The fact that LuxAB light emittion is augmented by cytochrome c ocydase inhibition supports this idea.(ref1)
Growth state at-time-of-induction
It has been know for some time that general bacterial metabolism is determined by its growth state(ref2). Growth phase determines available resources and stress derived restrictions. Bacteria can dramatically adjust their metabolism to adapt to these changing conditions. At the transcriptional level, different sigma subunits present at different growth states regulate gene expression throughout the whole genome(ref3) We hipotezised that an heterologous metabolic pathway such as Lux light emittion wouldn´t be free from this regulation. Our results confirm our hipotesis: measured luminiscence output is growth state dependent, low at the early lag phase, peaking at early log phase and decaying at late stationary phase.
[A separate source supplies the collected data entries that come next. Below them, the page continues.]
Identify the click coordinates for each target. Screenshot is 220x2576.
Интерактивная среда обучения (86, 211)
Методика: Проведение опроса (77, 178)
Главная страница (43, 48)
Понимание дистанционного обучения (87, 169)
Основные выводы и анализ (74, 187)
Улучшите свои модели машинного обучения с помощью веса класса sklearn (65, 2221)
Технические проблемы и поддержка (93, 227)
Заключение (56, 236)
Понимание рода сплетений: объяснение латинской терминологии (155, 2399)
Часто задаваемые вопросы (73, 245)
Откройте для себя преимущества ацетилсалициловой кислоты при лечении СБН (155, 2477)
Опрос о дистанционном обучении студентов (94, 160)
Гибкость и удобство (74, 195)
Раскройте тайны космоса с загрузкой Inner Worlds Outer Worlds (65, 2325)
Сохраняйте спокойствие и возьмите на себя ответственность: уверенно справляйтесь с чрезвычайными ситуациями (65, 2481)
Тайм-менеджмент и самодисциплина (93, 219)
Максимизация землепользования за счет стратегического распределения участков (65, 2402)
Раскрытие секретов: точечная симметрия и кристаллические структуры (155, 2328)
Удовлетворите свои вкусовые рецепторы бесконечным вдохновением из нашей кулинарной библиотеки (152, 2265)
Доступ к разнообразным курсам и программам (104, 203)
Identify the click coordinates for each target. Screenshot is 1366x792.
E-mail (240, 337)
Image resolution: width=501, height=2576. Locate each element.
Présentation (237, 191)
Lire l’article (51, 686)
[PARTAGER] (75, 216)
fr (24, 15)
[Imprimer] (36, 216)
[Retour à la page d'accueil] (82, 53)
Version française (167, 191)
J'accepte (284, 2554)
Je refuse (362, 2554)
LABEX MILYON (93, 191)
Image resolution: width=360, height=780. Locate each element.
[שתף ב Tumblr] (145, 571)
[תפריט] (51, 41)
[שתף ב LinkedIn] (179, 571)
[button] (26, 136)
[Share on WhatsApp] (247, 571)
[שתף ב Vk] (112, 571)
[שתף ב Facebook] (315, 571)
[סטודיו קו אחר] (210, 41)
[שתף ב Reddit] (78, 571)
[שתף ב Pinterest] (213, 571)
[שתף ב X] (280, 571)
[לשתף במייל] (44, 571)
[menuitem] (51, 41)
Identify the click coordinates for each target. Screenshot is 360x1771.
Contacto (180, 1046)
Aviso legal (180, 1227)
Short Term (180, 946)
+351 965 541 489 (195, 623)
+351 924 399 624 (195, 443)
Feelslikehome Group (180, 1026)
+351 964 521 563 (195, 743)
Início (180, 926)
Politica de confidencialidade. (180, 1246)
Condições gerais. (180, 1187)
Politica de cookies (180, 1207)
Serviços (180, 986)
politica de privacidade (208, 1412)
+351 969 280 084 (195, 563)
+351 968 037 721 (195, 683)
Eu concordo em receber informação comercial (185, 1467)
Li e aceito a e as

Cell mass (Optical Density)
If cells dilluted in a liquid medium behave as light emitting entities, the light transmitted to the exterior will depend on the cell density. We wanted to know if there is an optimal density, under which there are not enough cells to achieve maximum emition and over which the very same cells will absorb the emited photons therefore diminishing the emited light because of the turbidity Our measurments showed that such an optimal o.d it´s not consistent with the results. The model that best adjusts to our data is an asymptotic effect of o.d over luminiscence, reaching an maximum at o.d 0,6.
Growth temperature
Lux genes were originally cloned from Vibrio fischeri, a free living bacteria found in tropical sea water that also inhabits the poikilotherm mollusc Euprymna scolopes body in a symbiotic relationship, therefore we expect the Lux genes performance to be functional in the range of temperatures found in that context. It has been shown that the optimal temperature conditions for bioluminescence in V. harveyi range from 20-26°C (ref4) and the LuxBrick page states that luminescence is diminished in temperatures above 30°. We aimed to better characterize the luminiscent response in a set of temperature conditions used in E.coli cultivation.